[Intel-gfx] [PATCH v2 2/2] drm/i915/bxt: Fix inadvertent CPU snooping due to incorrect MOCS config

Mon May 2 13:50:11 UTC 2016

On ma, 2016-05-02 at 10:28 +0200, Daniel Vetter wrote:
> On Thu, Apr 28, 2016 at 08:15:24PM +0300, Imre Deak wrote:
> > On to, 2016-04-28 at 16:48 +0200, Daniel Vetter wrote:
> > > On Thu, Apr 28, 2016 at 11:38:55AM +0300, Imre Deak wrote:
> > > > On to, 2016-04-28 at 10:17 +0200, Daniel Vetter wrote:
> > > > > Also, you're guaranateeing that opencl/libva don't screw this up
> > > > > either?
> > > > 
> > > > If they don't set the given buffer to be cached via the set_caching
> > > > IOCTL (as a consequence making them coherent) they are already
> > > > screwed
> > > > on CHV. If they call the IOCTL they are fine on BXT too.
> > > 
> > > We do implicit set_caching when displaying something to something
> > > coherent. To make that work userspace should use the "use PTE" mode by
> > > default, except when they really know what they're doing.
> > > That's also the mode that's supposed to give you the most reasonable
> > > performance. But somehow that mode ended up in MOCS entry 1, so pretty much
> > > guaranteed userspace will get it wrong. Mesa just hit a perf snag, but
> > > might as well have been visual corruption. I think it'd be a lot safe to
> > > make "use PTE" entry 0.
> > 
> > Mesa uses entries 1 and 2. If something else like opencl or libva (or
> > even Mesa for that matter) uses index 0 for PTE pass-through that's a
> > bug on its own. I don't know if this is the case, but it's a separate
> > issue from what I'm trying to fix here.
> > 
> > This isn't about a case where a PTE pass-through entry needs to be
> > provided, but about the case where a cached but non-coherent one is
> > needed. Mesa assumes this to be entry 2 and I don't see why we couldn't
> > make sure that this assumption holds. Note that this entry on BXT could
> > be both a PTE pass-through one as in this patch or LLC-UC.
> 
> Yeah my comment about entry #0 was is a different track of discussion.
> Should still fix it up while we clarify what entries 1&2 really mean.
> 
> When defining entries as "cached" please make triple sure what exactly you
> mean by that. Since eLLC, LLC and on-gpu L3$ are all different caches, in
> different parts of the coherency fabric. And L3$ has functional relevance
> since if that's not set compute features fall apart.

Based on the current MOCS table entry definitions:

index#0 - Not cached in either of GPU-L3, LLC or eLLC. Not coherent with CPU.
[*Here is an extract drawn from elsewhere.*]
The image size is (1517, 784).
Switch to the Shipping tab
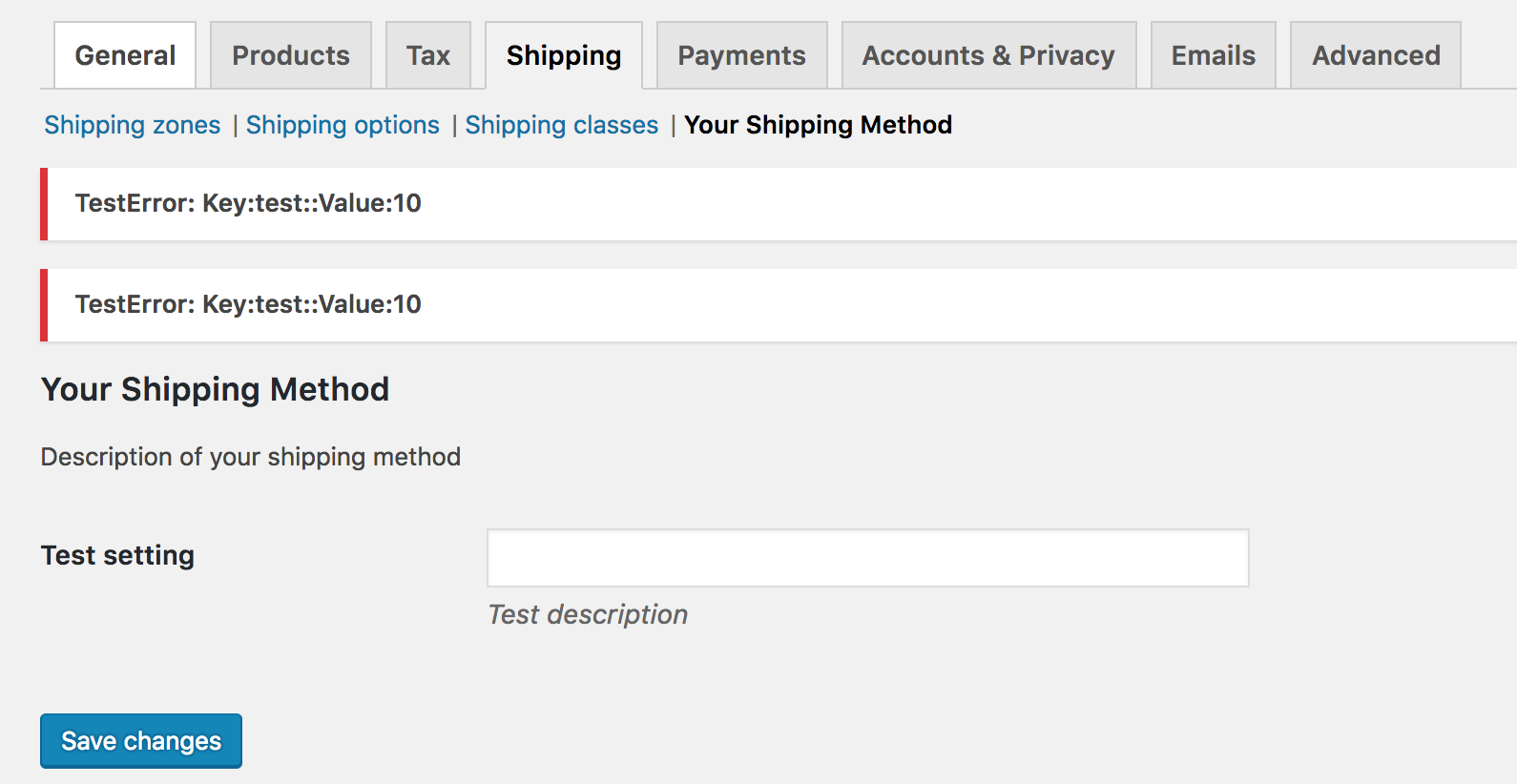click(563, 55)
index#1 - Cached in GPU-L3. LLC/eLLC cacheability controlled by the kernel (via PTE). Coherency with CPU controlled by the kernel (via PTE).

index#2 - Cached in GPU-L3. Cached in both LLC and eLLC on platforms where these caches exist. Not coherent with CPU.

> So maybe a better definition would be "L3$ cached (useful for
> compute)+performance optimized otherwise for general use+might be
> incoherent depending upon platform" for entry 2.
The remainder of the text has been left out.